[R] R equivalent to Matlab's Bayes net toolbox
Jose Quesada
quesada at gmail.com
Mon Jul 16 17:58:37 CEST 2007
Hi,
I'm attending summer School at UCLA (IPAM) on "probabilistics models of
cognition". I have been an R-user since v. 1.4.1, but was trained in the
frequentist tradition (as most psychologists!). I found that all faculty
here use matlab and Murphy's bayes net toolbox. I have not had the need to
use matlab before, and would love to stick to R for graphics models and
bayesian modeling in general (even if it takes me extra time to cross-code
the examples in matlab into R).
I'm trying to find an R equivalent to Matlab's Bayes net toolbox.
I have found packages 'deal' and 'gR', and played around with:
http://www.ci.tuwien.ac.at/gR/
But I cannot really figure out how all these packages are integrated.
Also, appendix B of 'bayesian AI' lists gR as "vaporware" (although this
could well be outdated by now).
Is there any R news article on bayesian networks? It's hard to find,
because I don't think the content of R-news is indexed in CRAN. I could
download every issue and search the TOC, but it'd be time-consuming.
Even though the examples in the documentation in package 'deal' are good,
they fall short.
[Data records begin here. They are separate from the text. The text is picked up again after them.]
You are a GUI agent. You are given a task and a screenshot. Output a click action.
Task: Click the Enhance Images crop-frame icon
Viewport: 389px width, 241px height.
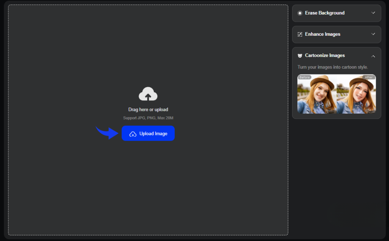pos(300,34)
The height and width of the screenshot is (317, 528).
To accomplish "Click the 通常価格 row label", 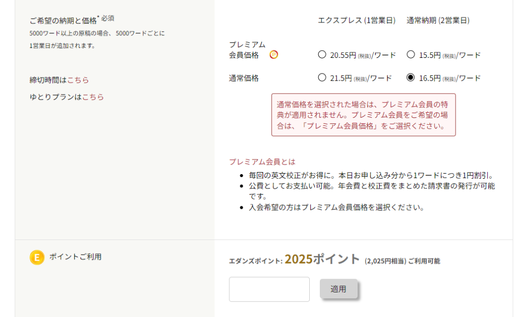I will coord(244,78).
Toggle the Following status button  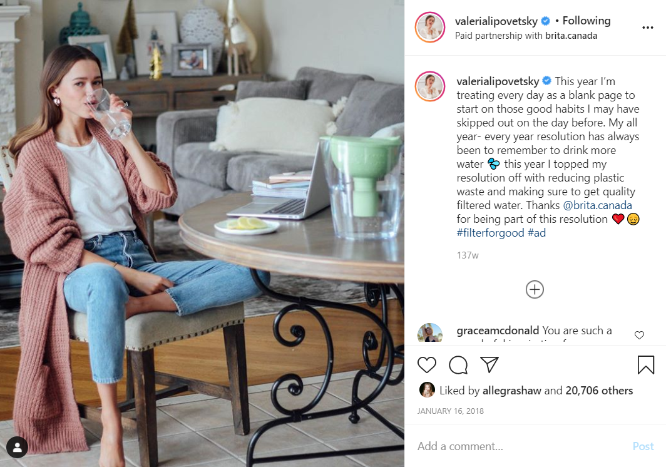click(x=586, y=21)
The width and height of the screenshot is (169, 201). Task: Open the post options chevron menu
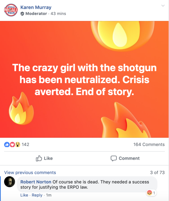(163, 6)
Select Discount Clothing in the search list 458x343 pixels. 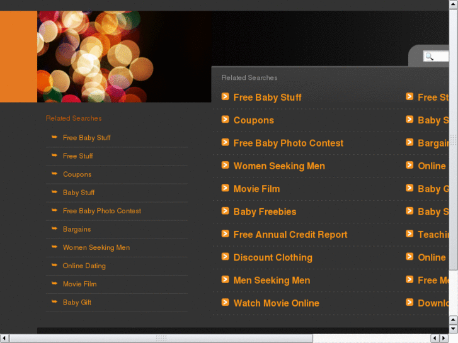[x=273, y=257]
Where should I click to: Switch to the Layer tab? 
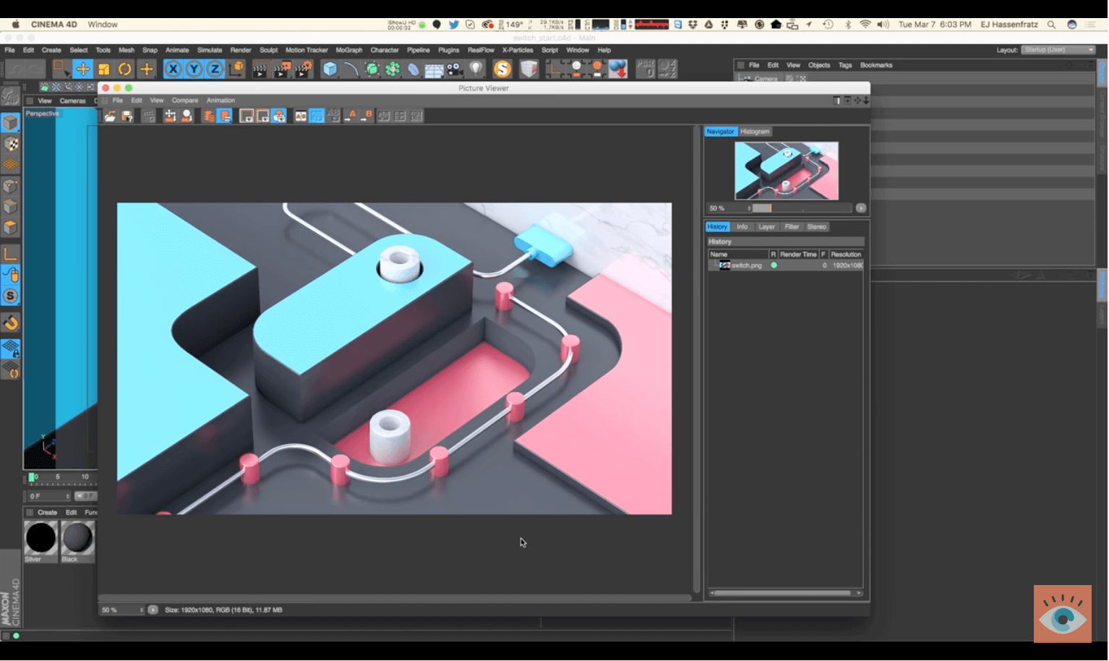[766, 227]

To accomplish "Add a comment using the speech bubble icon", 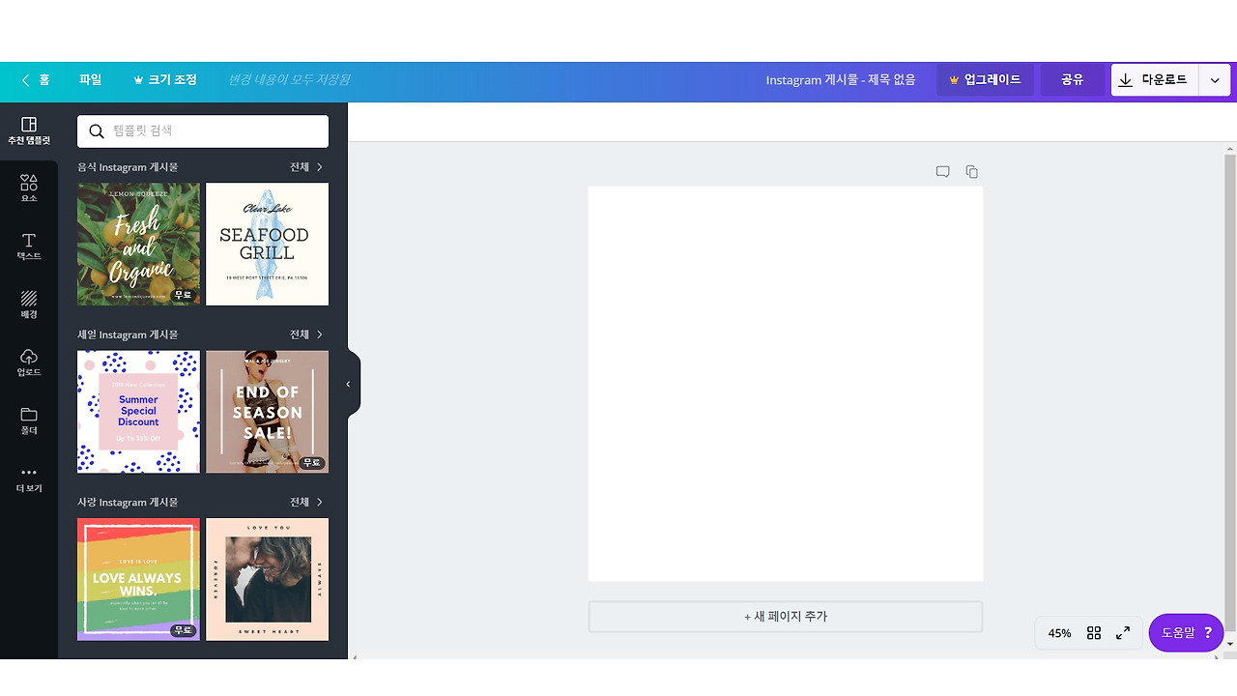I will pos(942,171).
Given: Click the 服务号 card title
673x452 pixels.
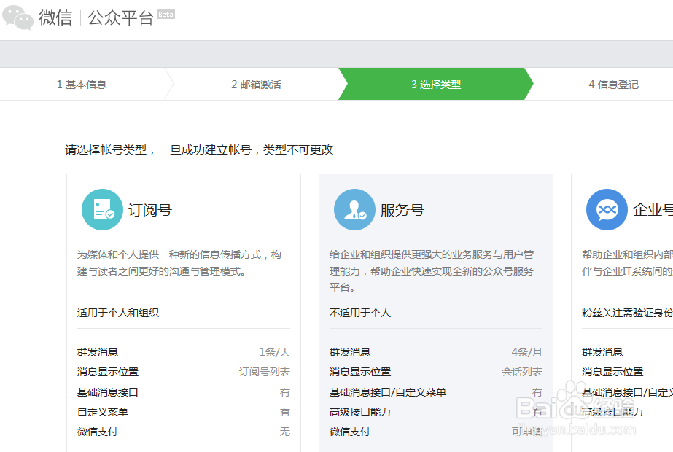Looking at the screenshot, I should [x=402, y=211].
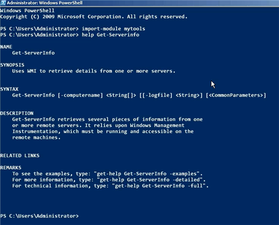Click the RELATED LINKS heading

[20, 156]

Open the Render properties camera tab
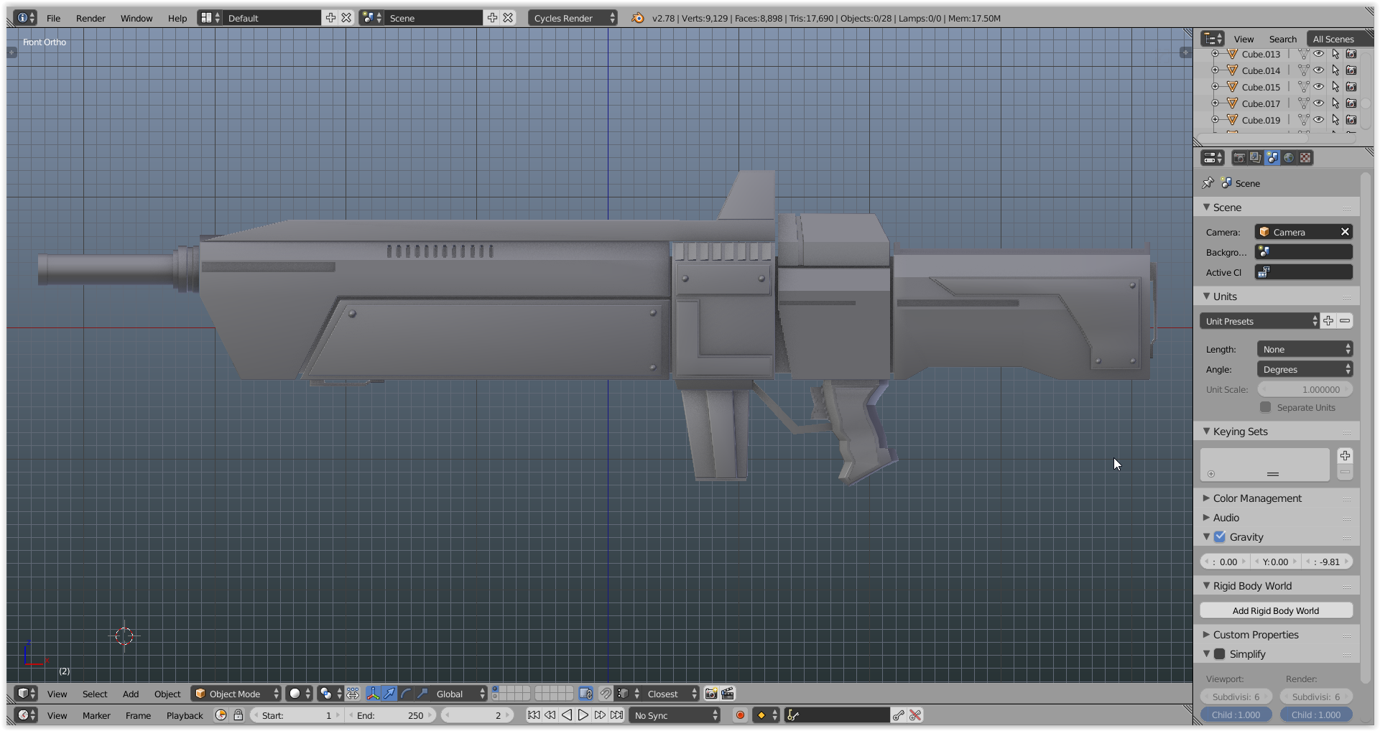pos(1239,158)
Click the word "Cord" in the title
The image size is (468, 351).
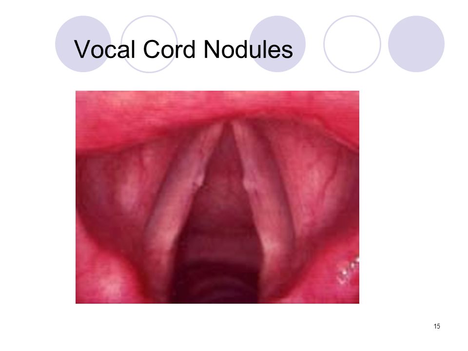169,49
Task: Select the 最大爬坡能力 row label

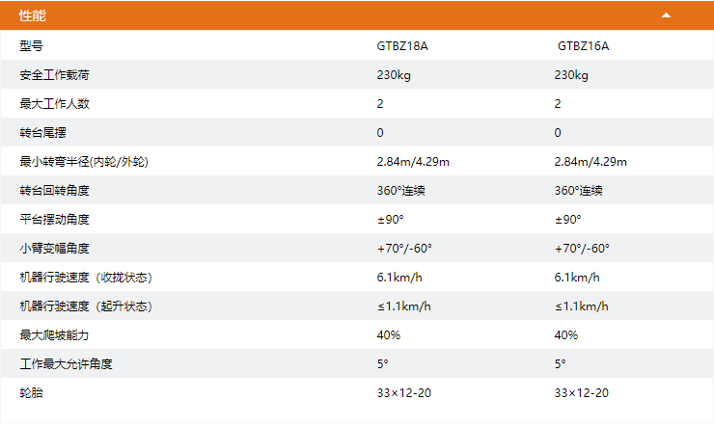Action: (55, 334)
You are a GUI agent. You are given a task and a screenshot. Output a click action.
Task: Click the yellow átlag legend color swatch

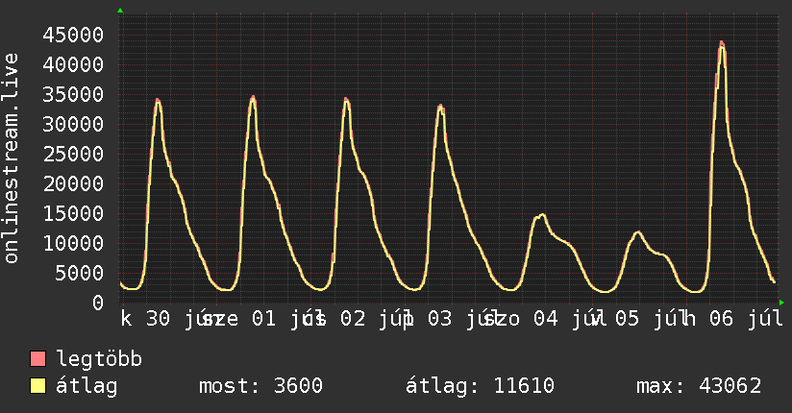click(37, 385)
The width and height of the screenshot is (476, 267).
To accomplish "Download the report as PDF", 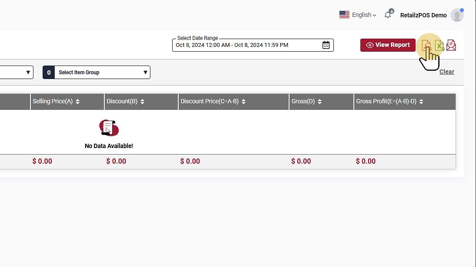I will [426, 45].
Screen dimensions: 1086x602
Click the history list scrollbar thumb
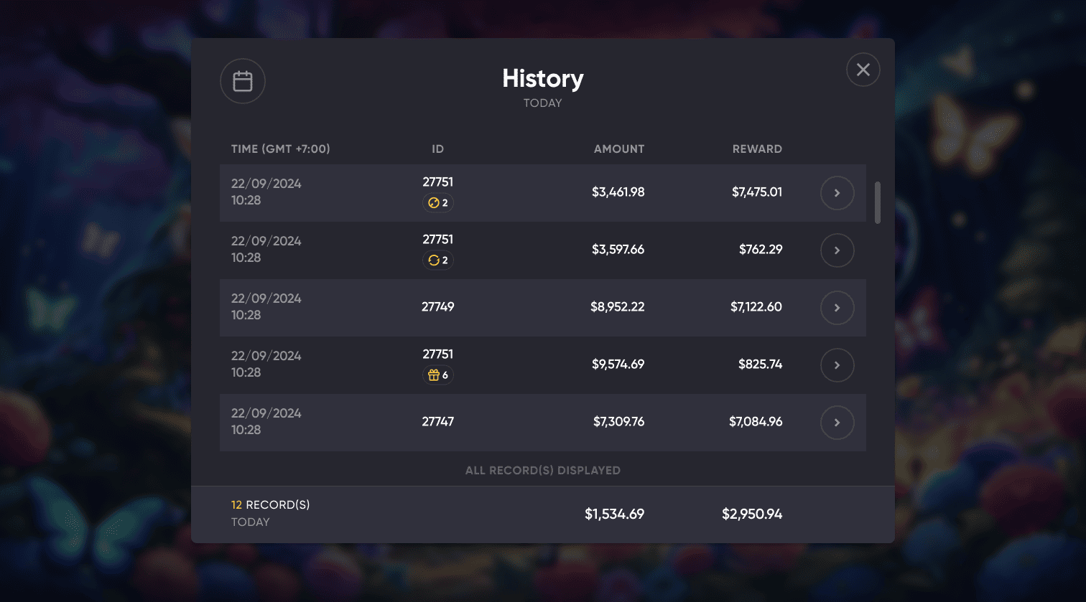878,202
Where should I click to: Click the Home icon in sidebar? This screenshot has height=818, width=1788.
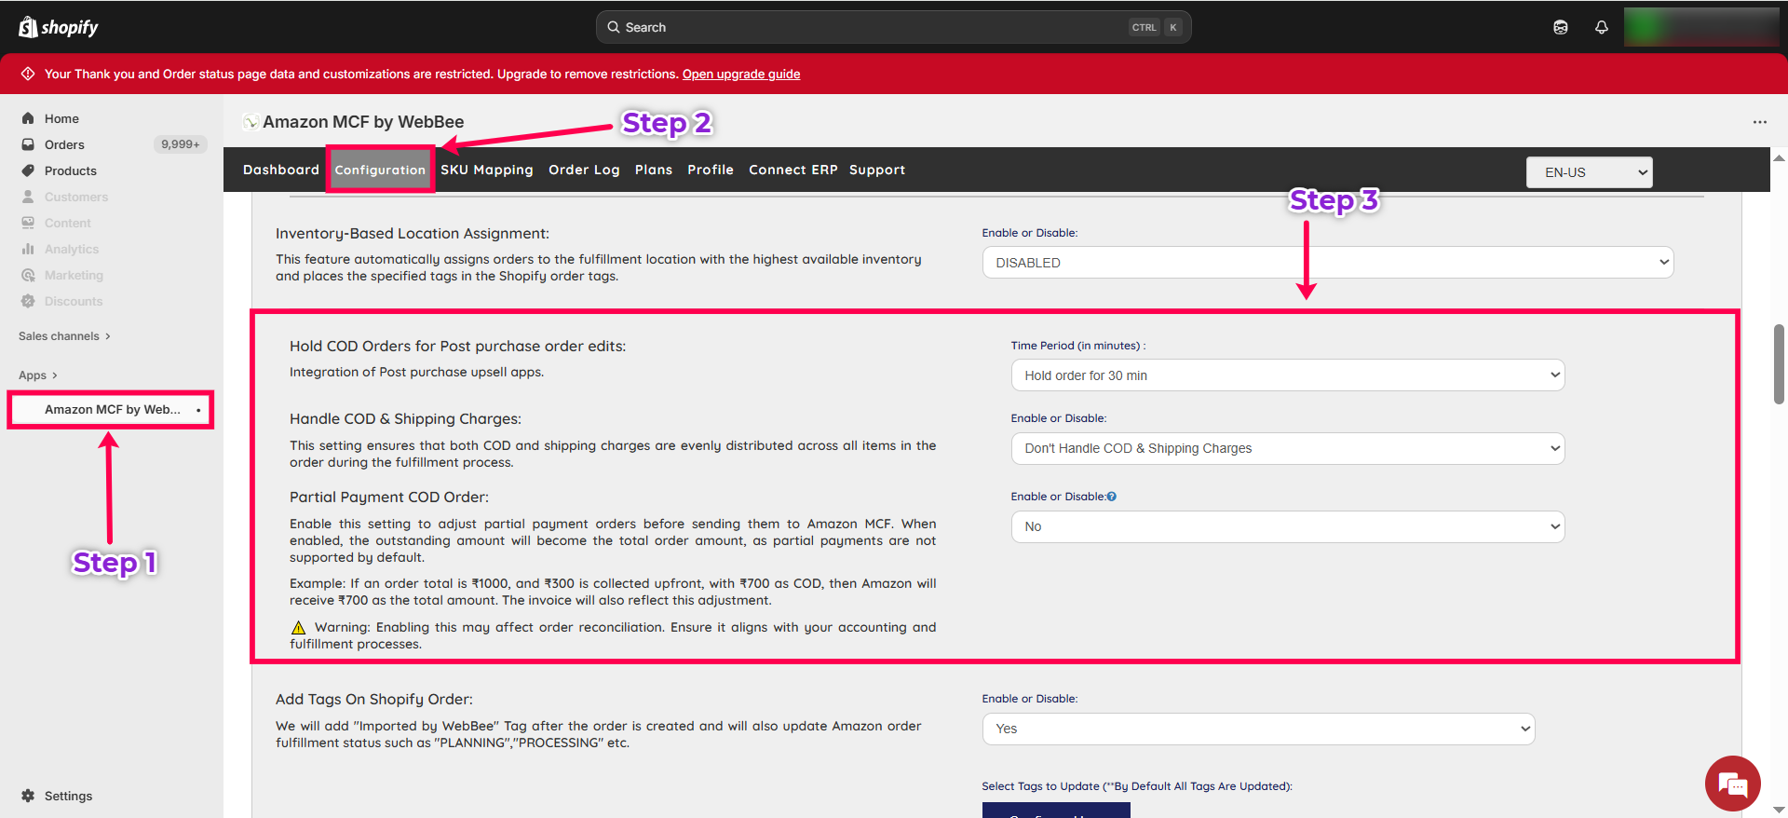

A good tutorial would be great.
What I'd like to know from you is whether R is a sensible choice or
whether BNT is just easier and more mature.
Right now I could easily chose R or Matlab, since I have made little
investment in any form of bayesian networks modeling; However, since I
have a better background in R than in Matlab, I'd love to stay with R.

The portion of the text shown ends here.